● **Instruções do exercício**:
A. Resuma em duas frases o texto sobre a dupla condenação por tráfico.
B. Dê continuidade ao texto sobre a dupla condenação por tráfico a partir do ponto em que ele termina.

● **Texto de origem**:
Pela prática de tráfico de drogas Júnior Ferreira da Silva sofreu duas condenações penais por uma única conduta criminosa, cometida na mesma data, porém com acusação e condenação que caiu sobre si por mais de uma vez. Em recurso movido pela Defensoria Pública do Amazonas se pediu que fosse declarado a dupla incidência de punição. Como consequência, sobreveio acórdão relatado por Jorge Manoel Lopes Lins que, nos fundamentos de voto condutor, constatou a existência de condenação definitiva, com trânsito em julgado de decisão colegiada datada de 2017, o qual tramitou na Primeira Câmara Criminal, sobre os mesmos fatos debatidos no acórdão embargado e sobre o mesmo acusado, detectando que idêntico fato criminoso havia gerado a distribuição de dois processos distintos em face de uma única pessoa. Foi declarada a nulidade, de ofício, da segunda condenação.
A Defensoria Pública indicou ao Tribunal de Justiça por meio de embargos de declaração a nulidade de acórdão advindo de julgamento de recurso de apelação nos autos nº 000000613.2013.8.04.6000, na razão de que havia o trânsito em julgado de outro processo, com mesma numeração, guiado pelos mesmos fatos, o qual tramitou na Primeira Câmara Criminal.
O órgão defensor, ao fundamentar suas razões recursais, levou ao Tribunal a circunstância de que o acusado não poderia ser submetido a novo processo pelos mesmos fatos, indicando a existência de bis in idem, pedindo a extinção do processo anterior, pois uma pessoa não pode ser acusada, processada e julgado duas vezes por um único fato criminoso.
Dada vista ao Ministério Público, na qualidade de fiscal da lei e órgão de sua execução, o parquet se manifestou pela ida aos autos de documento oficial certificativo dos fatos, sobrevindo certidão que atestou a existência de processo com as mesmas partes e a mesma causa de pedir o qual tramitou na Primeira Câmara Criminal do Amazonas.
Em voto condutor, o Relator Jorge Manoel Lopes Lins deliberou que, como se cuidava de coisa julgada seria vedado a reapreciação de matéria já decidida, com o objetivo de modificar o conteúdo da decisão. Se trouxe aos autos o ensinamento de Renato Brasileiro que colaciona o entendimento, assim reproduzido:
“A partir do momento em que uma decisão judicial é proferida, temos que, em determinando momento, tornar-se-á imutável, dentro do processo em que foi proferida, seja porque não houve a interposição de recursos contra tal decisão, seja porque todos os recursos cabíveis foram interpostos e decididos. A partir do momento em que não for mais cabível qualquer recurso ou tendo ocorrido o exaurimento das vias recursais, a decisão transita em julgado.(…)

● **Material**:

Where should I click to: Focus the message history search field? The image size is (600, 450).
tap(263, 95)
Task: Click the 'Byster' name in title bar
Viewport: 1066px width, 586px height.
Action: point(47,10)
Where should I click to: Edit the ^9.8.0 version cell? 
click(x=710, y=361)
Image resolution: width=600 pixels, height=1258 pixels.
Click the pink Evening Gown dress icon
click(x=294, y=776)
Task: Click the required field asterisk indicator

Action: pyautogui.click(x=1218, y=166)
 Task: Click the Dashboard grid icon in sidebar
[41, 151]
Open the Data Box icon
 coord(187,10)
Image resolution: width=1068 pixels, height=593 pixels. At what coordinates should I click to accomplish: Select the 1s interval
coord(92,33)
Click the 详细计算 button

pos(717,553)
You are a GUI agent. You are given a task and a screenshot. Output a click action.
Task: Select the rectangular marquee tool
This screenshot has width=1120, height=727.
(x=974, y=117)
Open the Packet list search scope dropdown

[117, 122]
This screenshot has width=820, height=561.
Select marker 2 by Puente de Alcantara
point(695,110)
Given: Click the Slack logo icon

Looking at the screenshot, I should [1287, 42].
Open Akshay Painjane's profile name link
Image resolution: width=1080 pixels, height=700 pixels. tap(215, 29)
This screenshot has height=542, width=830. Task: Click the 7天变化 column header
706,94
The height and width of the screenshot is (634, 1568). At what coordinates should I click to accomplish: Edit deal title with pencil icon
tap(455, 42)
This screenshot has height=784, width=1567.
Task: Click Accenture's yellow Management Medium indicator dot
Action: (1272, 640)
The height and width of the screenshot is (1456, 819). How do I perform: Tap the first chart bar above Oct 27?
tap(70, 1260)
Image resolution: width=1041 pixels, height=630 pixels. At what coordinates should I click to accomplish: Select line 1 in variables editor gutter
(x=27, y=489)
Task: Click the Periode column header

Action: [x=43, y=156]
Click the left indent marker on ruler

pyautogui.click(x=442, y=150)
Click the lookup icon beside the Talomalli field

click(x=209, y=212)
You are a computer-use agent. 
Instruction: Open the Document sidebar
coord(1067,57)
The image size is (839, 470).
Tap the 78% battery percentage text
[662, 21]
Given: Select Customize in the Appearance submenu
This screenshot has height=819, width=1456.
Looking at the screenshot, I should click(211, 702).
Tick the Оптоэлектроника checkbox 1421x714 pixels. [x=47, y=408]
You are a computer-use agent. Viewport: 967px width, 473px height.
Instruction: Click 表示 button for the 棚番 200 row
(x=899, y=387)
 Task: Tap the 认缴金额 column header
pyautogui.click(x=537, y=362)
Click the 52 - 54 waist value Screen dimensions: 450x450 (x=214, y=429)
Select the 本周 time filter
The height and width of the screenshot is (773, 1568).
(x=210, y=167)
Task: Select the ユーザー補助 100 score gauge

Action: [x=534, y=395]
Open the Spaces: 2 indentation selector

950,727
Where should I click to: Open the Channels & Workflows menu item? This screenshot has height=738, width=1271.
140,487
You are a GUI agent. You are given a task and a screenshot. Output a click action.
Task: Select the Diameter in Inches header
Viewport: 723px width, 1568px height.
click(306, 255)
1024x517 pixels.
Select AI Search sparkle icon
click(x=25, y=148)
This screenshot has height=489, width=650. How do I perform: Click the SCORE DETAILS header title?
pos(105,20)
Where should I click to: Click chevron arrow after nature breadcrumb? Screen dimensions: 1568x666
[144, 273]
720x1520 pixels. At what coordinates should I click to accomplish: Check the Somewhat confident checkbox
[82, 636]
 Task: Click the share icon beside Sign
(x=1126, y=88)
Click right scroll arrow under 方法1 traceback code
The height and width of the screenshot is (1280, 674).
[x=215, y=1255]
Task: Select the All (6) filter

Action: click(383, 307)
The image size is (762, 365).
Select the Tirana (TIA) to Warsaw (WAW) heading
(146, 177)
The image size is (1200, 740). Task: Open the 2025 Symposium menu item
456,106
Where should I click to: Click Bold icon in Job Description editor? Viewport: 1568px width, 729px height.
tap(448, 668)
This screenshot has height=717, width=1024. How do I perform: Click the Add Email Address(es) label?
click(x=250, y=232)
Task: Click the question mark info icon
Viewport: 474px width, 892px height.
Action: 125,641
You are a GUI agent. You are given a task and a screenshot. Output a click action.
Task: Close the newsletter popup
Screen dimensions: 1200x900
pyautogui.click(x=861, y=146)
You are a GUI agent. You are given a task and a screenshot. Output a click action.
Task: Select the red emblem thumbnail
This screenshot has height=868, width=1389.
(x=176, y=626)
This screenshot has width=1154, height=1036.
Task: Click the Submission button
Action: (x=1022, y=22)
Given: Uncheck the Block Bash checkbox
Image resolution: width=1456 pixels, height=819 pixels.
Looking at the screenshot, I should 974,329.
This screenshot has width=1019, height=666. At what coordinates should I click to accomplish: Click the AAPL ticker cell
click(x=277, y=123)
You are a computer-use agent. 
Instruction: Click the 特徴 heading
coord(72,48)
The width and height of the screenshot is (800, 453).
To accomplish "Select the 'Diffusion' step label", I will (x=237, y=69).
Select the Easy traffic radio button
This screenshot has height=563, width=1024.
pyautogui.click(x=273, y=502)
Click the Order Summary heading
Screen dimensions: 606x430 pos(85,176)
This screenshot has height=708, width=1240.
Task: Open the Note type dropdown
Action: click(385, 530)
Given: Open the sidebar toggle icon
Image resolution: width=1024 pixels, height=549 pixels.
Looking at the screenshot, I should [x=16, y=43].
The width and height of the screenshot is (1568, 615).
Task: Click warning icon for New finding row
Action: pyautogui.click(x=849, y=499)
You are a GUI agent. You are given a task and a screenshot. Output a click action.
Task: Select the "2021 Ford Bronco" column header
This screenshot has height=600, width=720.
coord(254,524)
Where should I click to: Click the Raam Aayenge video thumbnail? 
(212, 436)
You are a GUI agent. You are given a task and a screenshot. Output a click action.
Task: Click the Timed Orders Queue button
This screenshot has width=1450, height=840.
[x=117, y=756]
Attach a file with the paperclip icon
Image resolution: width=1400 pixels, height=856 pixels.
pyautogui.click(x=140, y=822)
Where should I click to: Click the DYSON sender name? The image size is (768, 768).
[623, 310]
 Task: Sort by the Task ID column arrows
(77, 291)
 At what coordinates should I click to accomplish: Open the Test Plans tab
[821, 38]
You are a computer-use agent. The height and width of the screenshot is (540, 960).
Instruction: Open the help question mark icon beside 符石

● **Respostas em ordem**:
A. Júnior Ferreira da Silva recebeu duas condenações penais por um único ato de tráfico de drogas, e a Defensoria Pública do Amazonas recorreu ao Tribunal de Justiça apontando bis in idem. Uma certidão confirmou que um processo com as mesmas partes e os mesmos fatos já havia transitado em julgado na Primeira Câmara Criminal, e o relator Jorge Manoel Lopes Lins declarou de ofício a nulidade da segunda condenação.

B.
Se o acusado foi condenado pela prática de determinado fato delituoso, transitando em julgado a sentença condenatória, não se pode admitir ulterior instauração de novo processo em relação aos mesmos fatos, sob pena de violação ao princípio do ne bis in idem e à coisa julgada do primeiro processo. Daí poque deve ser reconhecida a nulidade absoluta do segundo processo, ainda que tal nulidade não tenha sido arguida pelo acusado no curso deste feito ( Manual de Processo Penal, 3ª Ed., Jus Podium, 2015, p.1106).
Derradeiramente, o Tribunal do Amazonas, por sua Segunda Câmara Criminal, em unanimidade com o voto do Relator, reconheceu a violação da coisa julgada, firmando, de ofício, a declaração de nulidade do acórdão da segunda condenação, mantida a primeira condenação imposta ao acusado, em homenagem à coisa julgada que teve o efeito, reconhecido, de impedir nova condenação sobre fato já decidido anteriormente.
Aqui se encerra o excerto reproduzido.